Enterprise Investment Schemes

The UK Government is actively looking for ways to help and promote growth in small and growing businesses. One of the methods it has is the use of Enterprise Investment Schemes.

These schemes provide generous Income Tax and Capital Gains Tax incentives to investors, subject to certain limits and conditions being met. RMT has the experience and knowledge to help you set up and maintain these schemes year on year.

Enterprise Investment Scheme (EIS)

Introduced in 1994, EIS provides Income Tax and Capital Gains Tax incentives to investors with the aim of helping smaller, higher-risk trading companies to raise finance. Investors can subscribe for shares in the company which in turn provides the company with a cash injection to help them grow.

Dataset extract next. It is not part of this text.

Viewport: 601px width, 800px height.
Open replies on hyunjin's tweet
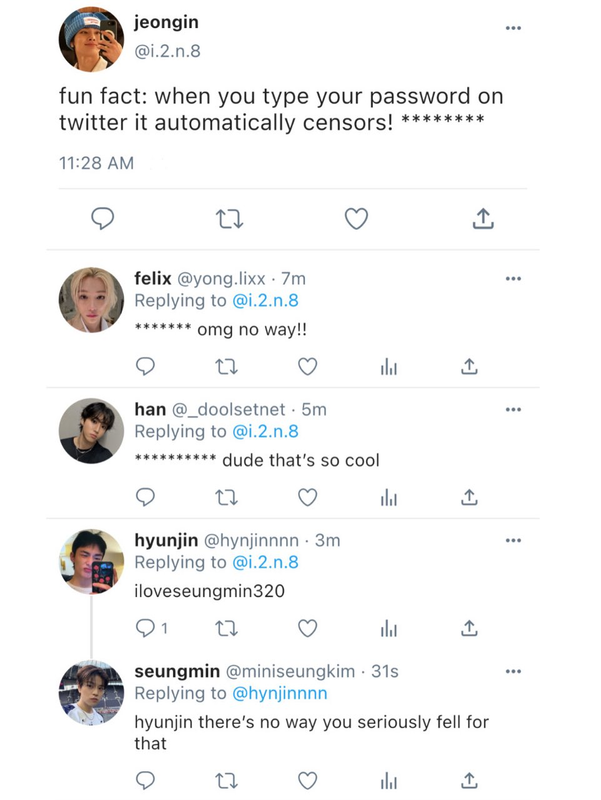pyautogui.click(x=151, y=628)
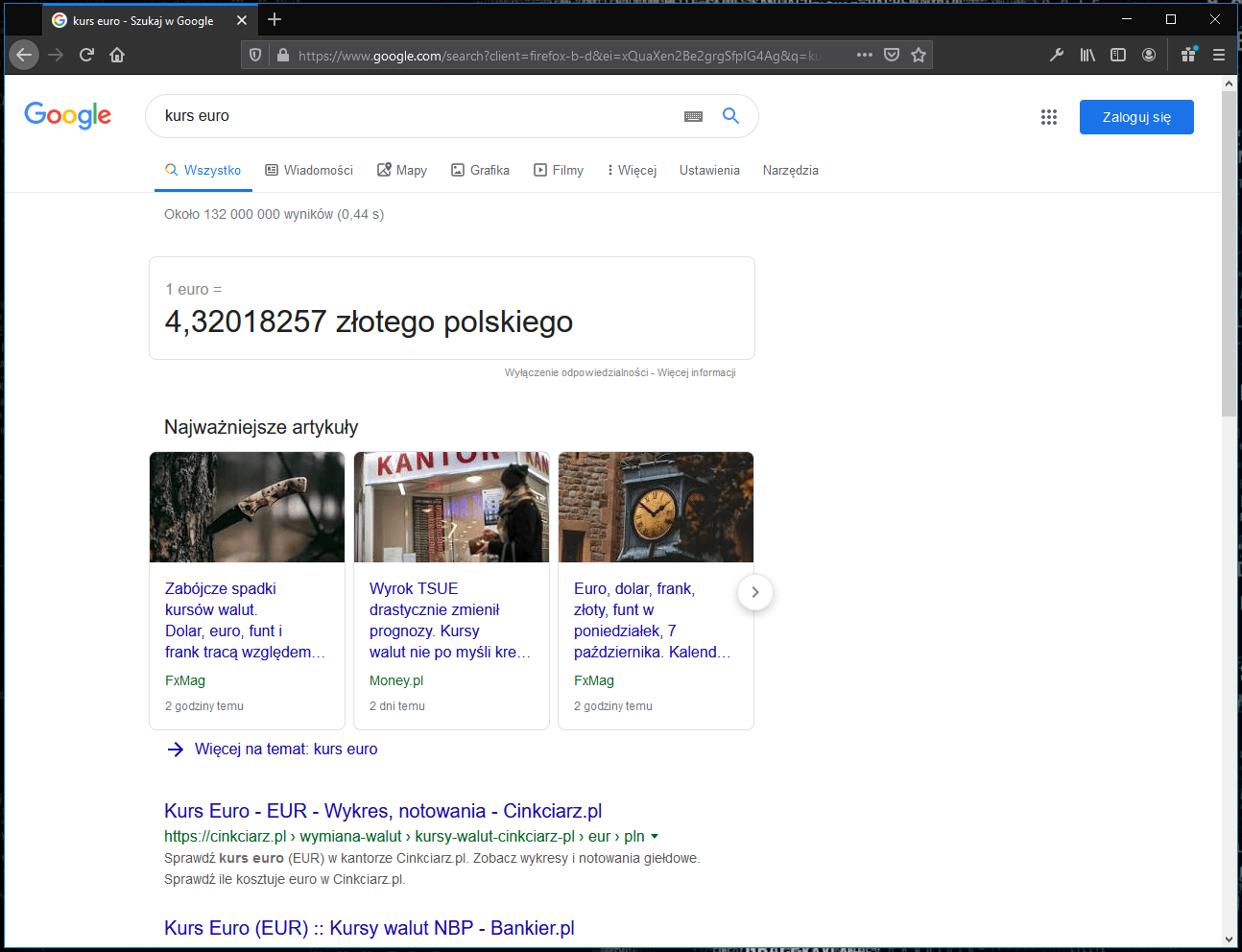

Where the qualifying criteria is met (both from the company and the investor), the investor is able to claim income tax relief at 30% of the cost of the shares they subscribe for. This relief is set against the investor’s Income Tax liability for the year in which the investment is made or the prior year under certain circumstances.

As with many tax reliefs, there are some key conditions that need to be met to claim (and maintain) the income tax relief:

  • Relief can only be claimed up to a maximum of £1.0 million invested in shares, giving a maximum tax reduction of £300,000.
  • The shares must be held by the investor for at least 3 years from the date the shares are issued (or 3 years from date the trade starts if the investment occurs prior to trading).
  • The investor must not be connected with the company.

In addition to the Income Tax relief available, the investor can also benefit from a Capital Gains Tax exemption. Where the investor has received Income Tax Relief (and this has not been withdrawn at a later date), and the shares are disposed of after the qualifying period, any gain arising on those shares is free from Capital Gains Tax.

If the shares are sold at a loss, this loss (less the Income Tax relief given) can be set off against income in the year in which the shares are sold or in the preceding year rather than being offset against other capital gains arising elsewhere.

Where an individual has a Capital Gains Tax liability and they invest in an EIS qualifying company within a set time period, they can elect to defer the Capital Gains Tax arising so that the gain only comes into charge when the EIS shares are subsequently sold.

Seed Enterprise Investment Scheme (SEIS)

Similar to EIS, SEIS was introduced in 2012 to specifically help early-stage companies raise equity finance. It is similar to EIS but is intended to recognise the particular difficulties which very early stage companies face in attracting investment, by offering Income Tax relief at a higher rate.

Whereas EIS Income Tax Relief is at 30%, SEIS Income Tax Relief is set at 50% of the cost of the shares subscribed for although there is a maximum annual investment of £100,000.

In both cases, the regulations regarding the qualifying criteria are complex and specialist advice is required to ensure you don’t fall foul of these rules.